─── TASK DATA ───

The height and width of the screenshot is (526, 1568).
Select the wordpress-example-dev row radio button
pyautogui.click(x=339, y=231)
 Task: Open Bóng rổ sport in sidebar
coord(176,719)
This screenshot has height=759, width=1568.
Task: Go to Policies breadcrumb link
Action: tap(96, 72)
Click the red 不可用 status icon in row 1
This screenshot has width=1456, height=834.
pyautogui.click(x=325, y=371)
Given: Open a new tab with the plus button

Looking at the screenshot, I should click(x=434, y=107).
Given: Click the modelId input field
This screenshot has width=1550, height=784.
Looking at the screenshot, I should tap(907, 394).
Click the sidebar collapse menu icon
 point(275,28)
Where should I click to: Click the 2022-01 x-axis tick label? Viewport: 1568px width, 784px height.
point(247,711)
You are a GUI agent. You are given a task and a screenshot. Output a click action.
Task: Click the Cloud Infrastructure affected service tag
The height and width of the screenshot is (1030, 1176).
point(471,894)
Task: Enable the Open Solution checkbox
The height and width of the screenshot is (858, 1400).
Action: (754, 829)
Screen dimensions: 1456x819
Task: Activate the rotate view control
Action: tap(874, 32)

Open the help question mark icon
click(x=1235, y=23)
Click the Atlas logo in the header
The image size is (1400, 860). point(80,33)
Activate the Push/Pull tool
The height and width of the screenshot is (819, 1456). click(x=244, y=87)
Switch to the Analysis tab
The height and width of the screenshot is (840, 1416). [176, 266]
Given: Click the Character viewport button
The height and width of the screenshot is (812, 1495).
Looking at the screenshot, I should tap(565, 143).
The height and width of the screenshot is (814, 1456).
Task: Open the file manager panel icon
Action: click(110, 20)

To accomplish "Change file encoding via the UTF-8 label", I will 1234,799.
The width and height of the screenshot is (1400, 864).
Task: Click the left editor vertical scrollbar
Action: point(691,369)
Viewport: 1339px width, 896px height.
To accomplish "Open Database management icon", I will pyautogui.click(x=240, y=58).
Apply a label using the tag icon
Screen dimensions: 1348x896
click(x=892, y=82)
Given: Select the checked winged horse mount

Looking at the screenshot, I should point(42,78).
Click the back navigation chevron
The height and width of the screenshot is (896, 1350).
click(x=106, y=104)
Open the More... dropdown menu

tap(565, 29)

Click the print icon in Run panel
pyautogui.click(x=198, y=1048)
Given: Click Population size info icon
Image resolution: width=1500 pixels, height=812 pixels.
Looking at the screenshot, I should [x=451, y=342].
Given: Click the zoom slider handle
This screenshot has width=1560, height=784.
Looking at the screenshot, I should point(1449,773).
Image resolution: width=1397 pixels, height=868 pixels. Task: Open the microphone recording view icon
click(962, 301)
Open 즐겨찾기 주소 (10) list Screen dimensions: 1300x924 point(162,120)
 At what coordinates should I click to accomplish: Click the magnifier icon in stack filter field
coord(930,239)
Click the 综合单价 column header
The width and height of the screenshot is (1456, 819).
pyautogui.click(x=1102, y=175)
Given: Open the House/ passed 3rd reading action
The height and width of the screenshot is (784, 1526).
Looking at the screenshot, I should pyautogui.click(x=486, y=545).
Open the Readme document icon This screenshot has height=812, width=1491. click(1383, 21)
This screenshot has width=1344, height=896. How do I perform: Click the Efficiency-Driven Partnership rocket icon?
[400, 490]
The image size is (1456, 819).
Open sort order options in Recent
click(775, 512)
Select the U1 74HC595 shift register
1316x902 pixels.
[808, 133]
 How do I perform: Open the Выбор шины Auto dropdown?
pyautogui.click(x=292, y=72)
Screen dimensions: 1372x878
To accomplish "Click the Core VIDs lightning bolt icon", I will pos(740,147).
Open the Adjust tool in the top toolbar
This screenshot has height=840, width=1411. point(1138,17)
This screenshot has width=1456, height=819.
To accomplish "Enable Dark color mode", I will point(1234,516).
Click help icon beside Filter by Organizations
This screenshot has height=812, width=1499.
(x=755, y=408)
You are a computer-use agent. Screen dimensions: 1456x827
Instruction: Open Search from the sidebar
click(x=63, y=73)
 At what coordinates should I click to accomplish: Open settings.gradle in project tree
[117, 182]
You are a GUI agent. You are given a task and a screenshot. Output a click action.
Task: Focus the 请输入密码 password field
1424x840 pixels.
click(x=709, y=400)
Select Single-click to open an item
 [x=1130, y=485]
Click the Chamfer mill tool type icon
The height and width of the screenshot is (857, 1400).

───

EXERCISE
Everything starting at the line containing "The height and width of the screenshot is (1030, 1176)." and ending at the line containing "Given: Click the zoom slider handle" in the records above should be repeated exactly, and only that.

WRITTEN ANSWER
The height and width of the screenshot is (1030, 1176).
point(471,894)
Task: Enable the Open Solution checkbox
The height and width of the screenshot is (858, 1400).
Action: (754, 829)
Screen dimensions: 1456x819
Task: Activate the rotate view control
Action: tap(874, 32)

Open the help question mark icon
click(x=1235, y=23)
Click the Atlas logo in the header
The image size is (1400, 860). point(80,33)
Activate the Push/Pull tool
The height and width of the screenshot is (819, 1456). click(x=244, y=87)
Switch to the Analysis tab
The height and width of the screenshot is (840, 1416). [176, 266]
Given: Click the Character viewport button
The height and width of the screenshot is (812, 1495).
Looking at the screenshot, I should tap(565, 143).
The height and width of the screenshot is (814, 1456).
Task: Open the file manager panel icon
Action: click(110, 20)

To accomplish "Change file encoding via the UTF-8 label", I will 1234,799.
The width and height of the screenshot is (1400, 864).
Task: Click the left editor vertical scrollbar
Action: point(691,369)
Viewport: 1339px width, 896px height.
To accomplish "Open Database management icon", I will pyautogui.click(x=240, y=58).
Apply a label using the tag icon
Screen dimensions: 1348x896
click(x=892, y=82)
Given: Select the checked winged horse mount

Looking at the screenshot, I should point(42,78).
Click the back navigation chevron
The height and width of the screenshot is (896, 1350).
click(x=106, y=104)
Open the More... dropdown menu

tap(565, 29)

Click the print icon in Run panel
pyautogui.click(x=198, y=1048)
Given: Click Population size info icon
Image resolution: width=1500 pixels, height=812 pixels.
Looking at the screenshot, I should [x=451, y=342].
Given: Click the zoom slider handle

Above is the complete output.